Screenshot grounding data
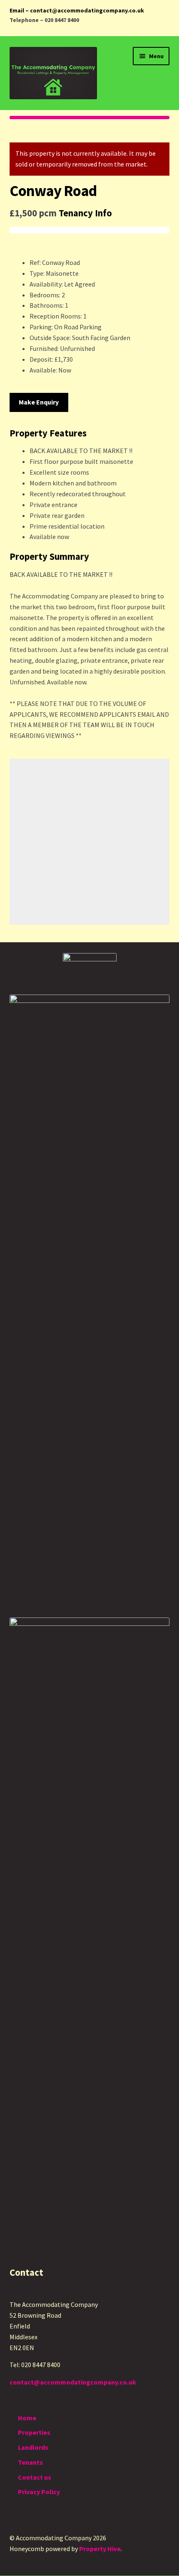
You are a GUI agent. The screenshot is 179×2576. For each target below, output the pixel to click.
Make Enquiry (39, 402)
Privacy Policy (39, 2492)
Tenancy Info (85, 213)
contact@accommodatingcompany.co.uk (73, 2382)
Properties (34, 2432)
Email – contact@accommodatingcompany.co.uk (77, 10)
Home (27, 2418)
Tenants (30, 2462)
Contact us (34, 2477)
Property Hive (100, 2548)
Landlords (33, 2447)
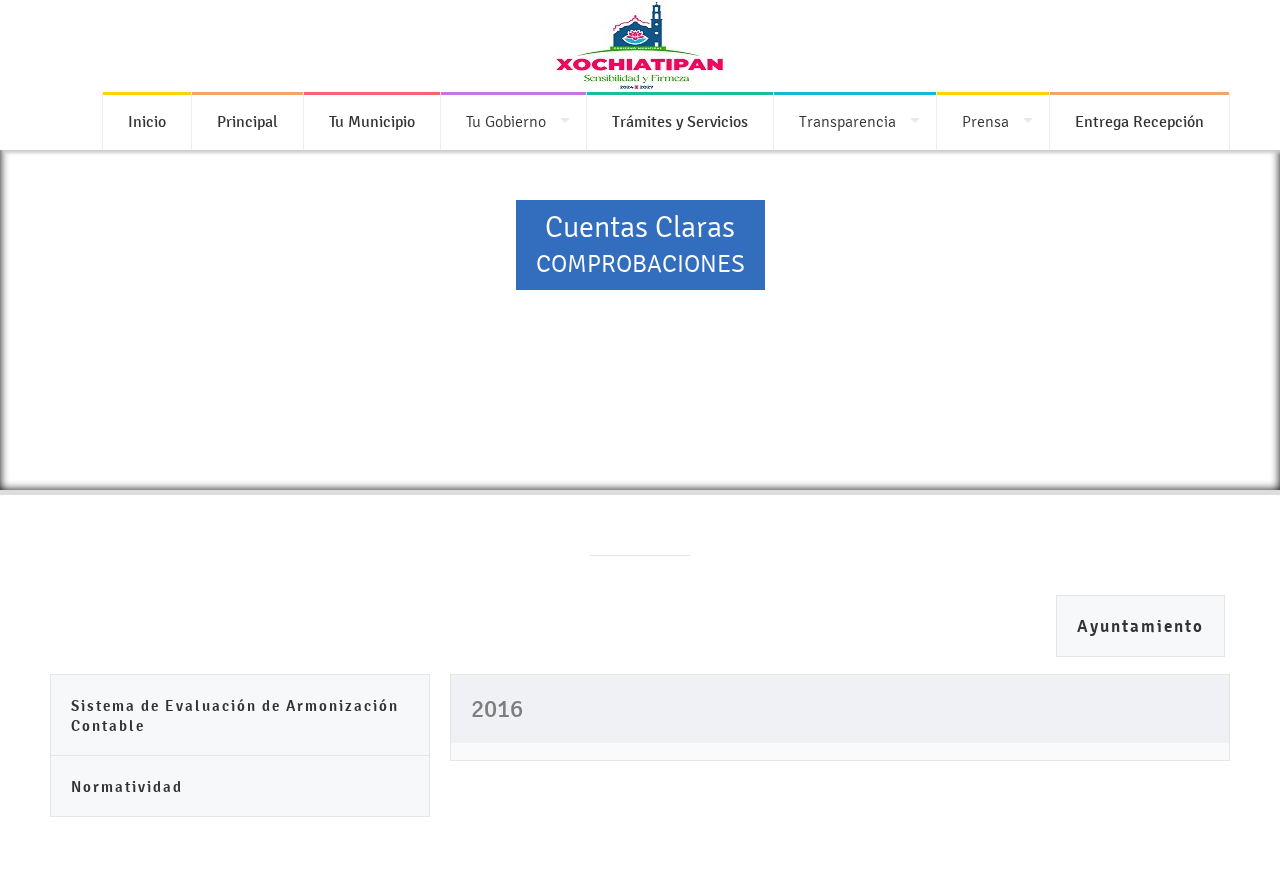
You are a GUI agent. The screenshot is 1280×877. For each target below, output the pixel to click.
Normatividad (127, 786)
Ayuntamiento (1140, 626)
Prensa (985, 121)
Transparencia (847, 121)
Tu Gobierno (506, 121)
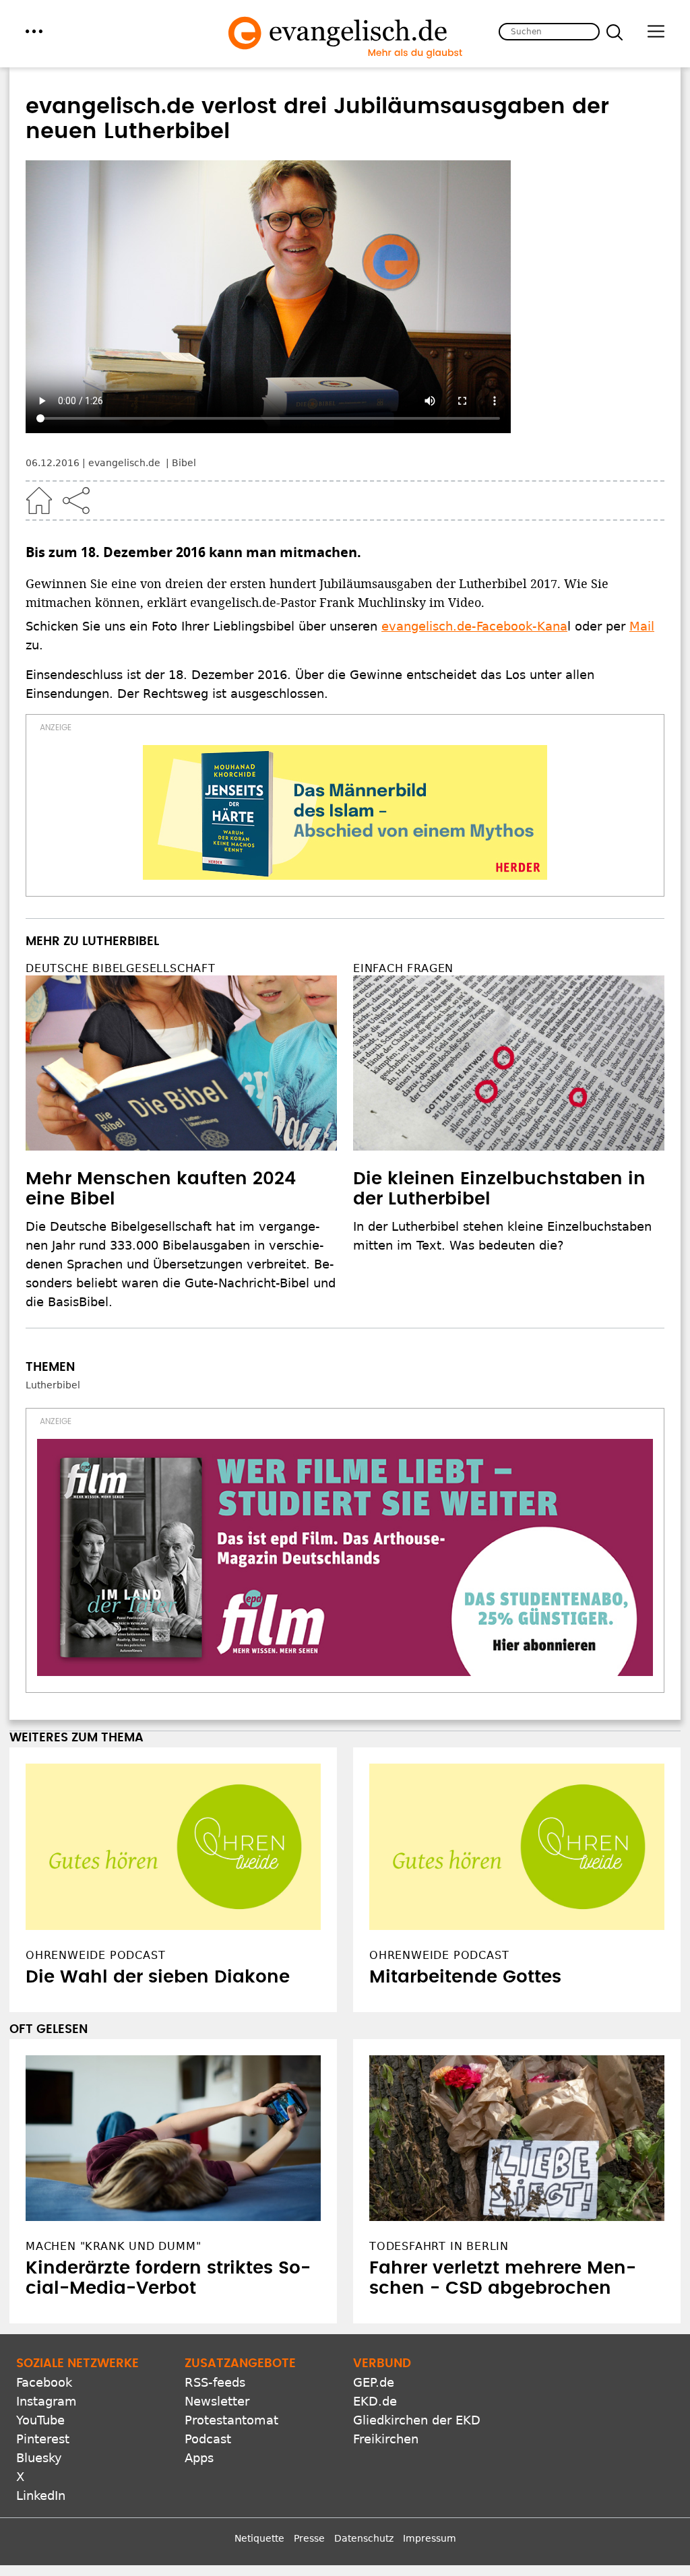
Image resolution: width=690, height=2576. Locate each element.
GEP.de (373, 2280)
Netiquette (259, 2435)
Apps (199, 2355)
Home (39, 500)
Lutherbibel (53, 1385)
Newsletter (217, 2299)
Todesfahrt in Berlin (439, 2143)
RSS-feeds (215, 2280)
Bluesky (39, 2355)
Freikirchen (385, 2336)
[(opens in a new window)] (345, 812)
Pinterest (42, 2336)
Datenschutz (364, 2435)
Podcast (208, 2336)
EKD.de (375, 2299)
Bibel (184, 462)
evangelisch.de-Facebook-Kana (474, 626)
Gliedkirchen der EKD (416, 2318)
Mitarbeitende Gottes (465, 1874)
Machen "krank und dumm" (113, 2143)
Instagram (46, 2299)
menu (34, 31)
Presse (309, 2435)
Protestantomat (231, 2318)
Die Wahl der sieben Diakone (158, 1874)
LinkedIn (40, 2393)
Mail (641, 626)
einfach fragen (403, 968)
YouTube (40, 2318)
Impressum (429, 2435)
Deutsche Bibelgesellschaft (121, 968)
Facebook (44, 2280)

DIRECTIONS |
Beginning from the line that contains "Datenschutz (364, 2435)", give each line again exactly, through the final line of the records.

SOLVED EXERCISE |
Datenschutz (364, 2435)
Podcast (208, 2336)
EKD.de (375, 2299)
Bibel (184, 462)
evangelisch.de-Facebook-Kana (474, 626)
Gliedkirchen der EKD (416, 2318)
Mitarbeitende Gottes (465, 1874)
Machen "krank und dumm" (113, 2143)
Instagram (46, 2299)
menu (34, 31)
Presse (309, 2435)
Protestantomat (231, 2318)
Die Wahl der sieben Diakone (158, 1874)
LinkedIn (40, 2393)
Mail (641, 626)
einfach fragen (403, 968)
YouTube (40, 2318)
Impressum (429, 2435)
Deutsche Bibelgesellschaft (121, 968)
Facebook (44, 2280)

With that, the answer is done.